The fungal cell wall protects the organism against a hostile exterior environment and relays signals for invasion and infection of a likely animal or human host. The wall affords a clear and discernible difference between fungi and their hosts, providing an experimental target for antifungal antibiotics. A key step in fungal wall assembly is the synthesis of (1,3)beta-linked glucan and its subsequent incorporation into the cell wall. The observation that humans lack (1,3)beta-glucan makes (1,3)beta-glucan synthesis an attractive target for antifungal antibiotics. In Phase I, a rapid, high throughput in vitro enzyme assay suitable as a screen to detect inhibitors of (1 ,3)beta-glucan synthase activity of Neurospora crassa was developed.
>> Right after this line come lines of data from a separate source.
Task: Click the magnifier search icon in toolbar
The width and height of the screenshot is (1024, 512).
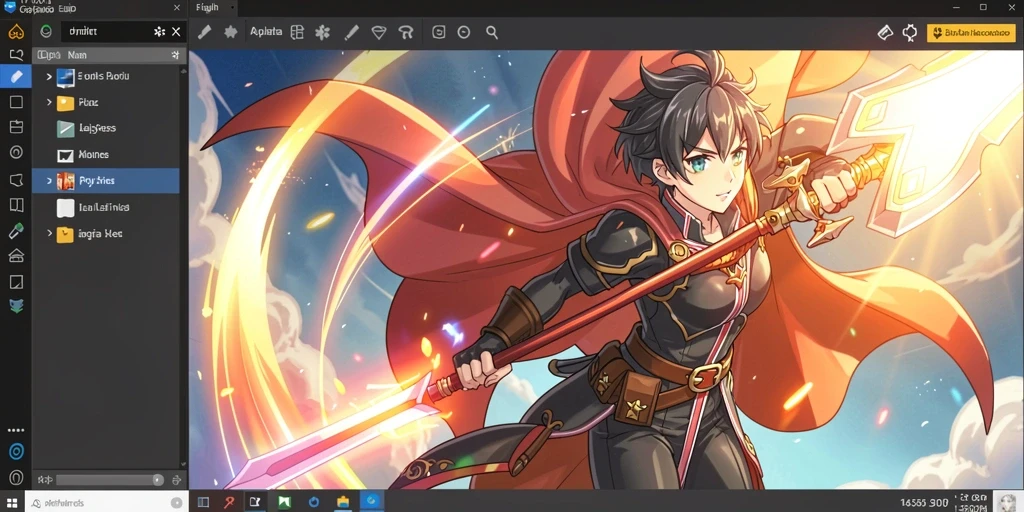Action: pyautogui.click(x=492, y=32)
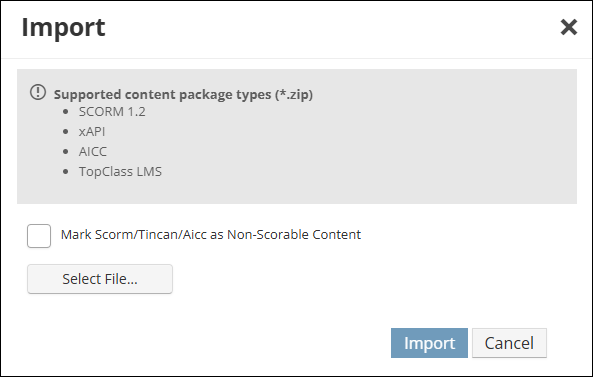Open the Select File... browser button
Viewport: 593px width, 377px height.
tap(100, 279)
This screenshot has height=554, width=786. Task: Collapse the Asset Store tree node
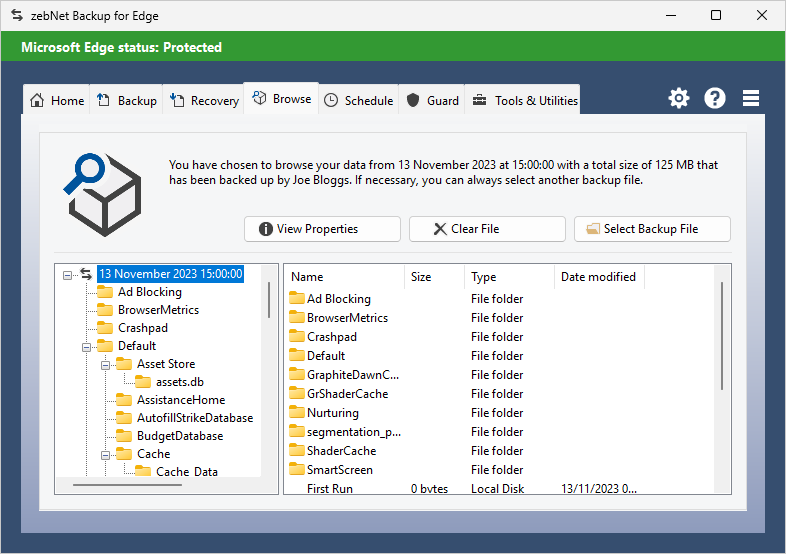tap(106, 364)
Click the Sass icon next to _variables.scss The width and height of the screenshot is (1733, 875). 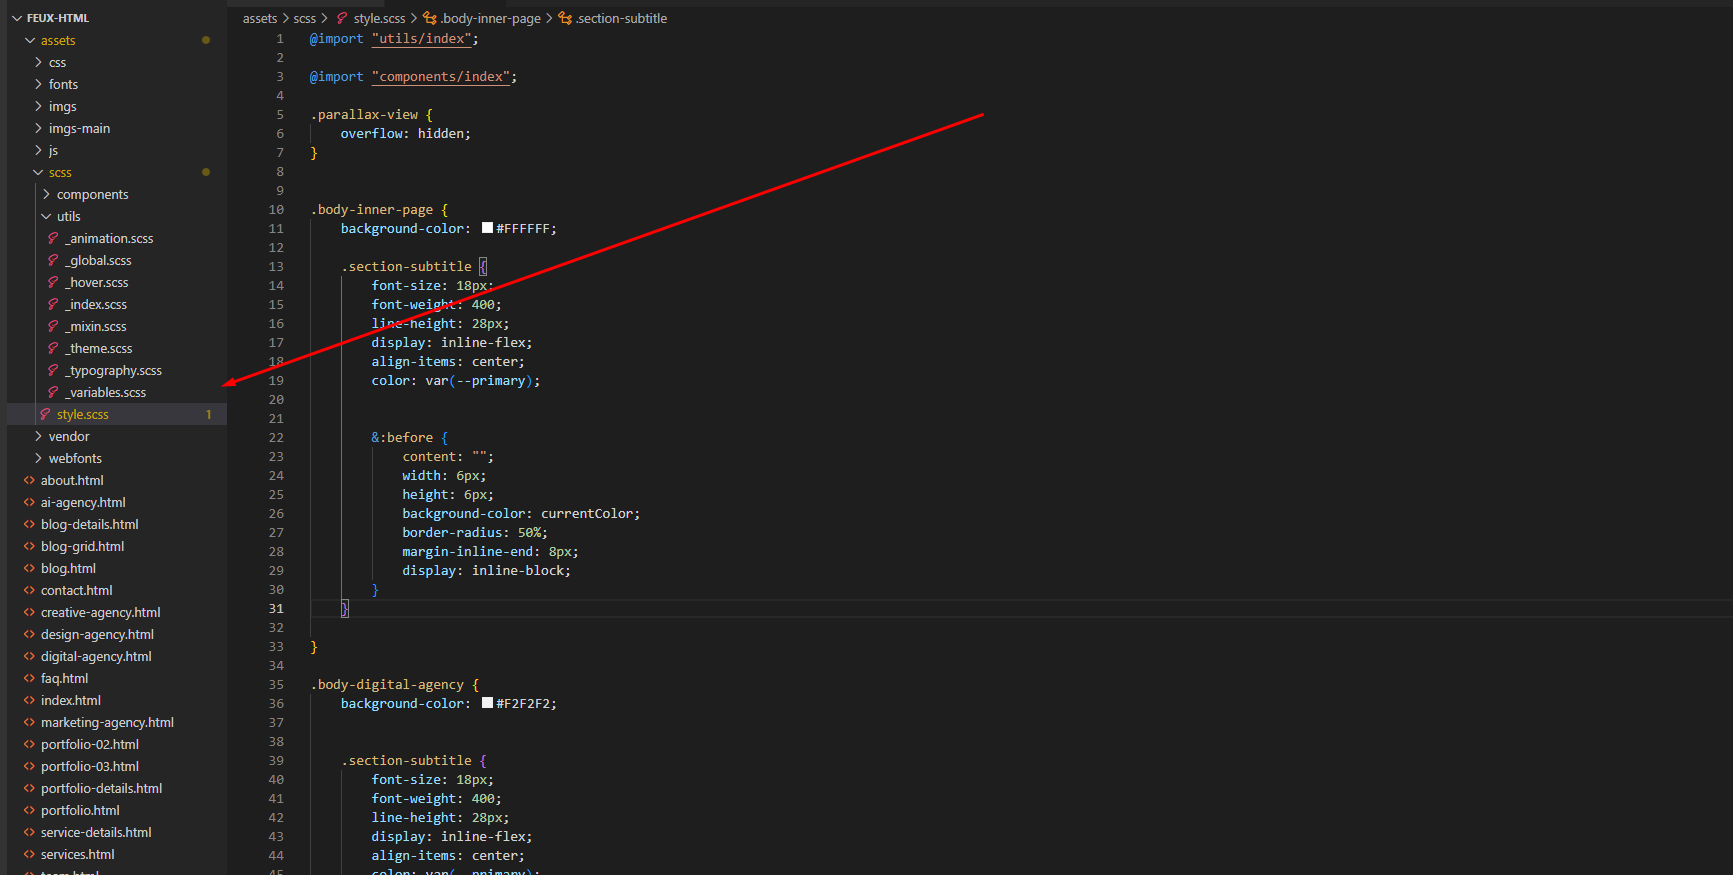point(53,392)
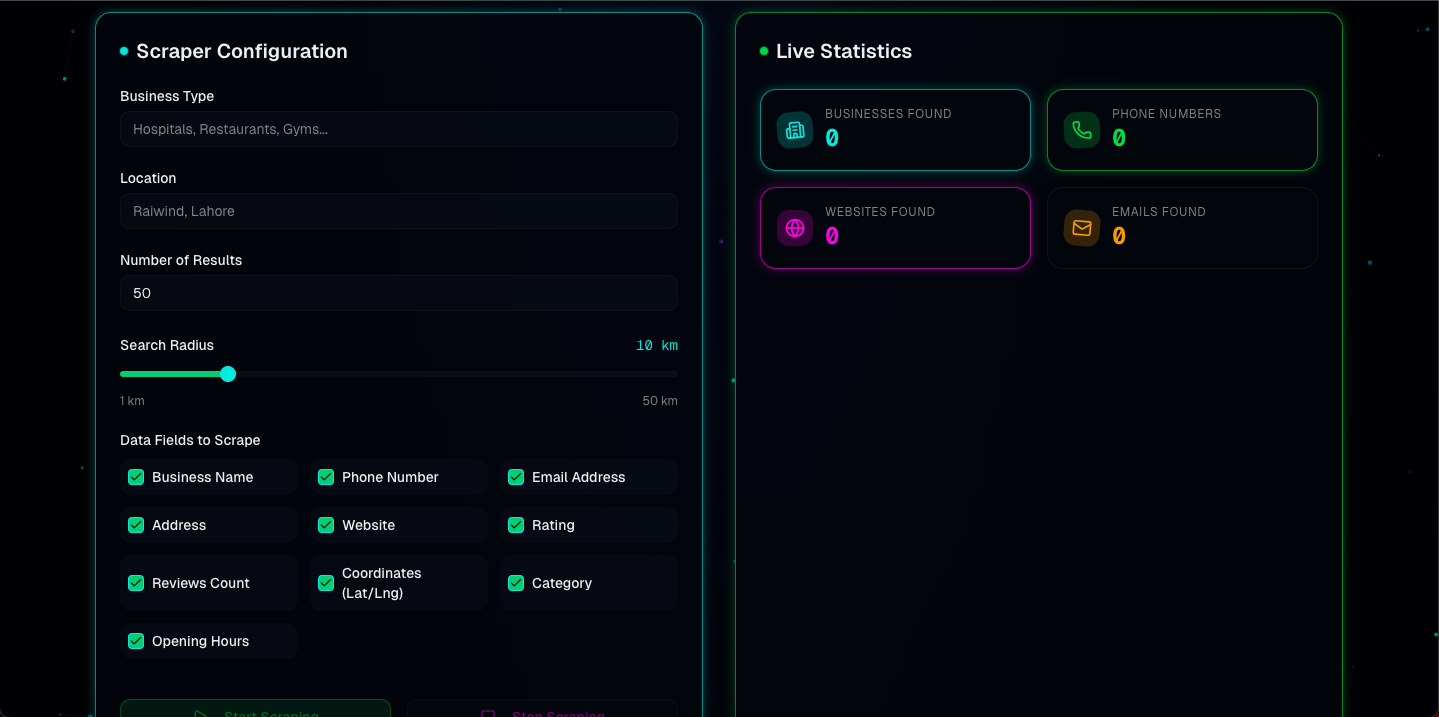
Task: Deselect the Rating checkbox
Action: coord(516,525)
The Specific Aims of this Phase II proposal are: 1. Development of optimum in vitro conditions for the assay of (1,3)beta- glucan synthase of Candida albicans and Aspergillus fumigatus. 2. Development of a semi-automated in vitro assay for (1,3)beta-glucan synthase activity. 3. Screening of bona fide samples for enzyme inhibitors. 4. Follow-up testing of positive samples using whole-cell assays. The development of a high throughput semi-automated in vitro assay of (1,3)beta-glucan synthase activity of human pathogenic fungi will permit the mass screening of samples for enzyme inhibitors.
This assay will permit the screening of compounds on a large scale for inhibitors of fungal (1,3)beta-glucan synthase using human pathogens as enzyme sources. Antifungal drugs for human therapeutic use have significant market potential.